Graphitic Carbon Nitride (g-C3N4)-Based Photocatalysts for Environmental Applications

The alarmingly rising environmental pollution adversely affects the sustainable growth of modern civilization. Scientists have persistently been putting tremendous efforts over the decades to develop environment benevolent technologies to overcome this major challenge. Photocatalysis is one such technology which needs renewable solar energy and abundantly available water resources as driving forces for pollutants’ degradation. In addition, the selection of an appropriate semiconductor is highly essential to degrade toxic organic compounds, hazardous heavy metals and noxious gases into harmless products efficiently.
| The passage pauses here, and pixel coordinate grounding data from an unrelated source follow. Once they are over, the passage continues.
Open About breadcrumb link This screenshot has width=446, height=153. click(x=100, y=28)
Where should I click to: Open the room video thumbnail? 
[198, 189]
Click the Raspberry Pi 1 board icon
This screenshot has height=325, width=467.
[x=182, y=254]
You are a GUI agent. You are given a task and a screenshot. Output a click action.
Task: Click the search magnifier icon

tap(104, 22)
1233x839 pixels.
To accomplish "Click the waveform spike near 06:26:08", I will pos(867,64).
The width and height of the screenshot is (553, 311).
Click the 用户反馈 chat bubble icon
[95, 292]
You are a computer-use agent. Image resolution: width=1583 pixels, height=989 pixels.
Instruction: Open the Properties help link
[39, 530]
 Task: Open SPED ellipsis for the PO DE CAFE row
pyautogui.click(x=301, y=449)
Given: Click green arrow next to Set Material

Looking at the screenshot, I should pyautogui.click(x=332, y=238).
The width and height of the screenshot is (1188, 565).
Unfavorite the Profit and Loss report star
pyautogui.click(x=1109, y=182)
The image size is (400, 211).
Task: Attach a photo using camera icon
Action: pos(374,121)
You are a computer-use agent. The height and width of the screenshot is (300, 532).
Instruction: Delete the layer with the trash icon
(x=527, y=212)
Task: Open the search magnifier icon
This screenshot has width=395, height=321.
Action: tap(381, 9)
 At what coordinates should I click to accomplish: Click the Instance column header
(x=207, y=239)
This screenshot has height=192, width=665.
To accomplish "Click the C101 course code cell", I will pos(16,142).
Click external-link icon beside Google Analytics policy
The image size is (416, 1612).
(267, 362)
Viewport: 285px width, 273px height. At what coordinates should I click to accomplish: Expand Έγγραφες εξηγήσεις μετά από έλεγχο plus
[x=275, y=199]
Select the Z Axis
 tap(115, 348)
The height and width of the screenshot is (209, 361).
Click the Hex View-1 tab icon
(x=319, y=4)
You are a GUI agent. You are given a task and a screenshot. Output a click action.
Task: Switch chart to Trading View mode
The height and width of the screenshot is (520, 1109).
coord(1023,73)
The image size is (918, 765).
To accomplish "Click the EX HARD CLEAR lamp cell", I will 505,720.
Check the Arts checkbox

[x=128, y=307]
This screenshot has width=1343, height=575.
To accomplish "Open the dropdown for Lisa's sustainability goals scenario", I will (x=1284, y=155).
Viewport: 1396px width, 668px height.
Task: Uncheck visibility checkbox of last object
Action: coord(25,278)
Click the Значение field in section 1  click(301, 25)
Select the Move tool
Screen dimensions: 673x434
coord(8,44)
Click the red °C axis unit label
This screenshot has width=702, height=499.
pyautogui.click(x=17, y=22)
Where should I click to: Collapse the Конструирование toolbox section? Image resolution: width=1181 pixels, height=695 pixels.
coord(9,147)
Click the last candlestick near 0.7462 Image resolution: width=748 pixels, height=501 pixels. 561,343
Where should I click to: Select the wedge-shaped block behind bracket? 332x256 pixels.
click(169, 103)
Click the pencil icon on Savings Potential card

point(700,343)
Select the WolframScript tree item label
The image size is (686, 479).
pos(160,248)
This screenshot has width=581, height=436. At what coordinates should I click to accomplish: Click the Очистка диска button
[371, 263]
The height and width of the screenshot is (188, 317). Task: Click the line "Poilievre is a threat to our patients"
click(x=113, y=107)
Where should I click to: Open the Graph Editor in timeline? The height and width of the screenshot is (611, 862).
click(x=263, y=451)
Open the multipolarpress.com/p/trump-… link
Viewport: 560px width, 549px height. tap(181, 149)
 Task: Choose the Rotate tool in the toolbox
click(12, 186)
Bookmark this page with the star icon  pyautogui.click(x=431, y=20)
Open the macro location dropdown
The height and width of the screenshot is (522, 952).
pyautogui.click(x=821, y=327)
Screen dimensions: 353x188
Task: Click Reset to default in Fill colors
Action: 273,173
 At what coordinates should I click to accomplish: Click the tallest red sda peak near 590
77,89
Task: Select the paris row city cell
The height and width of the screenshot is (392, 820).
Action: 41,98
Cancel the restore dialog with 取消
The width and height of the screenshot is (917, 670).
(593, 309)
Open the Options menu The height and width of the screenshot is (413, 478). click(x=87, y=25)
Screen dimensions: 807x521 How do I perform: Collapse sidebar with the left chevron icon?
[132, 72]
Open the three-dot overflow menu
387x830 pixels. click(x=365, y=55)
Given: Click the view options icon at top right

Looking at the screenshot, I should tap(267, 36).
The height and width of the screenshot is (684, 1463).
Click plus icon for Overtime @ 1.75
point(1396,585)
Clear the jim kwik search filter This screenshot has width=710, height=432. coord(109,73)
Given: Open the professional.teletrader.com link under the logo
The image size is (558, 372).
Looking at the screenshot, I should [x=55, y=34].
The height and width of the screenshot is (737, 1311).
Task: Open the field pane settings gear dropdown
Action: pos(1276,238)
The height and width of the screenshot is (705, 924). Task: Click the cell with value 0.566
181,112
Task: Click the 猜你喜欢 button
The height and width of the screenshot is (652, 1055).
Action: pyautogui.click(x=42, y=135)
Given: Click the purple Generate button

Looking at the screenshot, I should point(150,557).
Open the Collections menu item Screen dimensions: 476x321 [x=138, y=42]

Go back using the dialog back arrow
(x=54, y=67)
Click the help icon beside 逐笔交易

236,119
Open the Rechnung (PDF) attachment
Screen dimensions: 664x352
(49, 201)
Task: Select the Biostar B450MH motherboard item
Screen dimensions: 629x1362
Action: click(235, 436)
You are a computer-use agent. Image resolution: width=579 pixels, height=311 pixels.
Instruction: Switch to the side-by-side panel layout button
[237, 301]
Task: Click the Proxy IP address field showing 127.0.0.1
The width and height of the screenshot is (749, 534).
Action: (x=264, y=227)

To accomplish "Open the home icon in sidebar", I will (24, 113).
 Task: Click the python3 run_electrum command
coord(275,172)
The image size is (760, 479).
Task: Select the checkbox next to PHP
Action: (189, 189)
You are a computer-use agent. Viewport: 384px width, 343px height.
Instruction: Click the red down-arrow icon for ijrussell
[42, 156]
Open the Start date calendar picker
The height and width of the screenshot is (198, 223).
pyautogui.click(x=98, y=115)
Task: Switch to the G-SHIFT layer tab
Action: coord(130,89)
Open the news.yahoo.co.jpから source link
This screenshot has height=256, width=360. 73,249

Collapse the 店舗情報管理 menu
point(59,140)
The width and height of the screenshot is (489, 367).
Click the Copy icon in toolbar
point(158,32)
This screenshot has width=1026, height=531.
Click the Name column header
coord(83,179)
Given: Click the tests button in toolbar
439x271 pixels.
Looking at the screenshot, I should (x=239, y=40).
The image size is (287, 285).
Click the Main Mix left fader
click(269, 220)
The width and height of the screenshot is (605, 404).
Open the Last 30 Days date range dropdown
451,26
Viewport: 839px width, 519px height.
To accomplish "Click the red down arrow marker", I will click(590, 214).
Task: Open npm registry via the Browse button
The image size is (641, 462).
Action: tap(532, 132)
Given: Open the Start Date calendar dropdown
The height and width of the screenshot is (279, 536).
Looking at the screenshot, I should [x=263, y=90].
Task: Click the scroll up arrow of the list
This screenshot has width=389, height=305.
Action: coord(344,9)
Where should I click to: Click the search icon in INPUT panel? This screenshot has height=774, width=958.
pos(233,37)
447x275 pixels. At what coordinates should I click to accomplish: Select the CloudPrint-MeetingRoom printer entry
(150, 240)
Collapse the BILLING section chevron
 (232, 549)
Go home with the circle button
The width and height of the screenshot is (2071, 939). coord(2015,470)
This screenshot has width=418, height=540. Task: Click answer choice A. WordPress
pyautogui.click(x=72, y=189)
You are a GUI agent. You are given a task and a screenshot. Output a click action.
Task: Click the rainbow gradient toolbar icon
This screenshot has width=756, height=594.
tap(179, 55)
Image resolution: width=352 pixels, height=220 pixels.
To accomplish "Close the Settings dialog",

Among various semiconductor photocatalysts, g‑C3N4 (GCN) is considered a robust photocatalyst because of several fascinating properties like metal-free chemical nature, visible-light-responsive activity with moderate band gap of 2.7 eV, tunable electronic structure, facile synthesis, low cost, high thermal and chemical stability. However, low surface area (∼10 m2 g−1), high rate of charge carriers recombination, incomplete solar spectrum absorbance and inadequate valence band position (1.4 eV vs NHE) are some of the limitations due to which expected photocatalytic performance of GCN is yet to be achieved. Therefore, modification strategies such as exfoliating bulk GCN into nanosheets, incorporating foreign elements into its crystal structure and heterostructure formation have been employed to overcome these limitations to achieve high photocatalytic efficiency. In this chapter discusses the basic principle of photocatalytic pollutant degradation over a semiconductor surface. Recent developments in modification strategies to enhance the photoactivity of GCN have been summarised systematically. Photocatalytic applications of GCN-based photocatalysts with respect to environmental remediation are presented in this chapter. The challenges and future perspectives in designing GCN-based photocatalysts for efficient performance towards environmental applications are addressed along with the conclusion.